Investigative study of the radiation damage on fuel clad of miniature neutron source reactor using computational tools

Abstract

Abstract Core conversion requires some evaluation of the reactor safety. Changes to the reactivity worth, shutdown margin, power density and material properties are crucial to the proper functioning of the reactor. The focus of this article is to study the neutron flux distribution in the reactor core and radiation damage on candidate clads. The Ghana Research Reactor-1 (GHARR-1) operates at maximum power of 30 kW in order to attain a flux of 1.0× 1012 n·cm–2·s for the high enriched uranium core.
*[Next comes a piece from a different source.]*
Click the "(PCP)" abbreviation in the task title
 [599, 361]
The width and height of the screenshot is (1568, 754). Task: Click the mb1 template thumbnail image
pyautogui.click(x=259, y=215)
Using the GHARR-1 core geometry, considering 348 fuel pins, the multiplication factor (Keff) is calculated at enrichments of 10%, 12.5%, 16%, 20%, 30% and 90.2%. The spectrum of neutron flux generated in the 26 group is also calculated at the specified enrichments. The ion/particle interactions with the targets (clad) were studied in the Stopping and Range of Ion in Matter code to establish the best clad material based on recorded defects and vacancies generated. From the calculations and simulations, the best choice from the candidate clads based on the assessment is SiC. The calculation of the fuel campaign length gives 7.5 years. The defects sustained by the prospective clad showed low susceptibility to swelling and other forms of deformation.